-- AVAILABLE DATA follows --

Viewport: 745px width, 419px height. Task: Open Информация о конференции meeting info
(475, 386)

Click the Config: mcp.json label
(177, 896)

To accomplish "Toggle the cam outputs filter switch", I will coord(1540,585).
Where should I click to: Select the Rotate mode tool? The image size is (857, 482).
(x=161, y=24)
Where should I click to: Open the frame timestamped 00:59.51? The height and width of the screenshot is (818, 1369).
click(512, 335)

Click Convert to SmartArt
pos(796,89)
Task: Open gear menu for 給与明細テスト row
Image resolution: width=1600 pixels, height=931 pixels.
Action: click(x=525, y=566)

-- AVAILABLE DATA concluded --

• ACTION ITEM
Exactly and only the lines from the line containing "Where should I click to: Select" through the final line of the records above must be returned.

• EXERCISE SOLUTION
Where should I click to: Select the Rotate mode tool? The image size is (857, 482).
(x=161, y=24)
Where should I click to: Open the frame timestamped 00:59.51? The height and width of the screenshot is (818, 1369).
click(512, 335)

Click Convert to SmartArt
pos(796,89)
Task: Open gear menu for 給与明細テスト row
Image resolution: width=1600 pixels, height=931 pixels.
Action: click(x=525, y=566)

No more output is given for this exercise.